>> begin Entries supplied

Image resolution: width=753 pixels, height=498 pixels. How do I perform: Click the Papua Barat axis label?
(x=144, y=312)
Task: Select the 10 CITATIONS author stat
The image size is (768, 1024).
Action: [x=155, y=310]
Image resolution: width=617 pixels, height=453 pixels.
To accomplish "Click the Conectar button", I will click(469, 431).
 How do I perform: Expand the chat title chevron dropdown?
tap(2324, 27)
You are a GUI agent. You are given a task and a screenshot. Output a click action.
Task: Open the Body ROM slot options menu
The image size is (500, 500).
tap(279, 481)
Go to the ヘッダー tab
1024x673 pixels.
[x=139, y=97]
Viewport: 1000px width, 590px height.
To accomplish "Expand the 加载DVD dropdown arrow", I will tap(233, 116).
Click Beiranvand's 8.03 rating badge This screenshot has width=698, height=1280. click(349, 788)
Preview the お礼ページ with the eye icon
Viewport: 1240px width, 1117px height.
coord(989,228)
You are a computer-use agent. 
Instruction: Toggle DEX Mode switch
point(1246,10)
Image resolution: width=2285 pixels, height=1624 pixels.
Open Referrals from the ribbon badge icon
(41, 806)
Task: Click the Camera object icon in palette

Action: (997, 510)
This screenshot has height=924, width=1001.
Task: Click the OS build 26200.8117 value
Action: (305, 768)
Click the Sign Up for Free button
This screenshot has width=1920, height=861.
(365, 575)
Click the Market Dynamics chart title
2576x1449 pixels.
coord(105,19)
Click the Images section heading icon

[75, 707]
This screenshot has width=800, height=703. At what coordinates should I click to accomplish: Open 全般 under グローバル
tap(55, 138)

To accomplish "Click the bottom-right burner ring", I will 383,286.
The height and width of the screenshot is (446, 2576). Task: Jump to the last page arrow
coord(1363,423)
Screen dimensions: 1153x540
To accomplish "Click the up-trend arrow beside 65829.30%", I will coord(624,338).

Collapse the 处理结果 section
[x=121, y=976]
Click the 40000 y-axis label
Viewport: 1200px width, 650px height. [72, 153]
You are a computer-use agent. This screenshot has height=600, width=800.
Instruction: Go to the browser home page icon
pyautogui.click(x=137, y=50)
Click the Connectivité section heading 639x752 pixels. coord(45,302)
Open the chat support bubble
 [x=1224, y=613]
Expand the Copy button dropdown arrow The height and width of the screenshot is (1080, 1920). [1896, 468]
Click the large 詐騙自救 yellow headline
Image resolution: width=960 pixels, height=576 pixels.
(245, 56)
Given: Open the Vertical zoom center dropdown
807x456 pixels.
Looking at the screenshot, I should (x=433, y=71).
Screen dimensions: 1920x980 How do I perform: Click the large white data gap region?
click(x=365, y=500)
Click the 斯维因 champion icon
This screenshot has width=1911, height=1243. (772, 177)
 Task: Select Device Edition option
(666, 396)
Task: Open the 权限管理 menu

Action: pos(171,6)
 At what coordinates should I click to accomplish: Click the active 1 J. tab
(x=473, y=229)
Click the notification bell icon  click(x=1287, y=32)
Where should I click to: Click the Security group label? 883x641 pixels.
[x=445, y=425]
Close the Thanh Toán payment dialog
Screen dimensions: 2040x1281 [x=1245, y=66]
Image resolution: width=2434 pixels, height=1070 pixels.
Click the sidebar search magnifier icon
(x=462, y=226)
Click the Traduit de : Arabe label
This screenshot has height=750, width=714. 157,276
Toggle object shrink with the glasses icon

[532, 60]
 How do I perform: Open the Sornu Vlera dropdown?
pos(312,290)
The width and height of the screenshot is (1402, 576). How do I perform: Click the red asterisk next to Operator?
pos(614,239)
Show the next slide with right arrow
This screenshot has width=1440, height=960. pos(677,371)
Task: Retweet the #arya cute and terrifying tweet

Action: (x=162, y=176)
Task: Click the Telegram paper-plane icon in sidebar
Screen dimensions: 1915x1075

>> end Entries supplied

__Exercise__.
Turn everything from the line containing "Task: Click the Telegram" down to the end of the data above into a Markdown table with the columns Row and Line, skipping any blank lines.

__Full response__.
| Row | Line |
|---|---|
| 1 | Task: Click the Telegram paper-plane icon in sidebar |
| 2 | Screen dimensions: 1915x1075 |